Re: problem with LessEqual::nord:
- To: mathgroup at smc.vnet.net
- Subject: [mg115884] Re: problem with LessEqual::nord:
- From: Peter Pein <petsie at dordos.net>
- Date: Mon, 24 Jan 2011 05:22:38 -0500 (EST)

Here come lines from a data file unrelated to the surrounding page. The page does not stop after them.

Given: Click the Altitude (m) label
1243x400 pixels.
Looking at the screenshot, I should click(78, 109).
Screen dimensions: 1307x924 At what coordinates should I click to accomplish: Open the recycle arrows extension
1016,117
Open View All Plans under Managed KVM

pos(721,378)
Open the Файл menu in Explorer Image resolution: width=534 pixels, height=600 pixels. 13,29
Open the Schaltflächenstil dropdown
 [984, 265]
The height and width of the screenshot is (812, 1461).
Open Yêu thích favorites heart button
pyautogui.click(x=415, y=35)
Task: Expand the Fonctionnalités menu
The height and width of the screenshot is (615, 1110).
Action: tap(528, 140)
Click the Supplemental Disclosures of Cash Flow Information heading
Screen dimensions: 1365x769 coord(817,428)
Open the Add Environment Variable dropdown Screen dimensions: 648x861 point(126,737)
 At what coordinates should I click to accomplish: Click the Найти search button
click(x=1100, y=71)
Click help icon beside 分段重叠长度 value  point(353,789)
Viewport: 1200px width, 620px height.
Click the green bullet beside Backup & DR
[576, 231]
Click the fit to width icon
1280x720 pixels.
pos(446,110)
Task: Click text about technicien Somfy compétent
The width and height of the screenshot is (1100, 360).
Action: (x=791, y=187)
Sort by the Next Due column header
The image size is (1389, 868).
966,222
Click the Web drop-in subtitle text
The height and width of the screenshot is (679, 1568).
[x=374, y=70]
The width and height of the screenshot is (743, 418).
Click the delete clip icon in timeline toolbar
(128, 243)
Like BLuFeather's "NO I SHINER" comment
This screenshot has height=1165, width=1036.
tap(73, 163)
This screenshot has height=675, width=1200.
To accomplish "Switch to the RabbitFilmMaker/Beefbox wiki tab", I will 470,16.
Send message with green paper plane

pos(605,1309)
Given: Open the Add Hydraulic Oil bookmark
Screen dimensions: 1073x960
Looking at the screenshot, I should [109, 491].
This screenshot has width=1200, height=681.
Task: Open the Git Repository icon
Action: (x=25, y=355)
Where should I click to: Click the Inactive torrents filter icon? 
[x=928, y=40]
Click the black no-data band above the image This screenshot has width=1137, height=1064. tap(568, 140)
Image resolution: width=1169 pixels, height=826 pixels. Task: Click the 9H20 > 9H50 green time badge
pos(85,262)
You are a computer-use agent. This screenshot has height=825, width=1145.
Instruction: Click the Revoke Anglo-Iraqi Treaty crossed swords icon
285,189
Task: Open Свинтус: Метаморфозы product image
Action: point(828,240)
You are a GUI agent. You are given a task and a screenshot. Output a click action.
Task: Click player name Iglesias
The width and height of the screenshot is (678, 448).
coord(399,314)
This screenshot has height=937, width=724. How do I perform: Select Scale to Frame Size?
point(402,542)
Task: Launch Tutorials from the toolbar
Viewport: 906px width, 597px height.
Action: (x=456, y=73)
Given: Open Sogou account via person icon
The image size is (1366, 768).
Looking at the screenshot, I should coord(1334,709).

- References: <ihbjvn$dl3$1@smc.vnet.net> <ihe451$q9r$1@smc.vnet.net> <ihiaai$m2r$1@smc.vnet.net>
On 23.01.2011 23:32, Peter Pein wrote:
...
>
> Hi,
>
> the value of f depends only on the radii of d[i]:
nonsense
>
> In[23]:= fpolar =
> Collect[f /. {re -> (r[#] Cos[#]&), im -> (r[#] Sin[#]&)},
> r /@ Range[0, n],
> FullSimplify[#,
> cpolar =
> And @@ Flatten[{Sum[r[k]^2, {k, 0, n}] == 1,
> Table[0<= r[k]<= 1&& -Pi<= t[k]<= Pi, {k, 0, n}]}]]&]
...
>
> In[24]:= Clear@target;
> target[rr : {__?NumericQ}] :=
> fpolar /. Thread[(r /@ Range[0, n]) -> rr]
>
> In[26]:= sol =
> NMinimize[{target[r /@ Range[0, n]],
> DeleteCases[cpolar, _t, \[Infinity]]}, r /@ Range[0, n]]
>
> Out[26]= {-1., {r[0] -> 0., r[1] -> 1., r[2] -> 0., r[3] -> 0.,
> r[4] -> 0., r[5] -> 0.}}
please replace In[23]..In[26] by:
fpolar=Collect[f/.{re->(r[#]Cos[t@#]&),im->(r[#]Sin[t@#]&)},r/@Range[0,n],FullSimplify[#,cpolar=And@@Flatten[{Sum[r[k]^2,{k,0,n}]==1,Table[0<=r[k]<=1&&-Pi<=t[k]<=Pi,{k,0,n}]}]]&];
use interval arithmetic to get an upper bound for the functionvalue
fintval=fpolar/._Cos|_Sin->Interval[{-1,1}]//ExpandAll//Simplify;
Clear@target;
target[rr:{__?NumericQ}]:=(fintval/.Thread[(r/@Range[0,n])->rr])[[1,2]]
now you'll get
sol=NMinimize[{target[r/@Range[0,n]],DeleteCases[cpolar,_t,
\[Infinity]]},r/@Range[0,n]]
{-1.,{r[0]->0.,r[1]->1.,r[2]->0.,r[3]->0.,r[4]->0.,r[5]->0.}}
and the same outcome when using the lower bound of fintval in the
definition of target[].
Sorry for the mistake(s),
Peter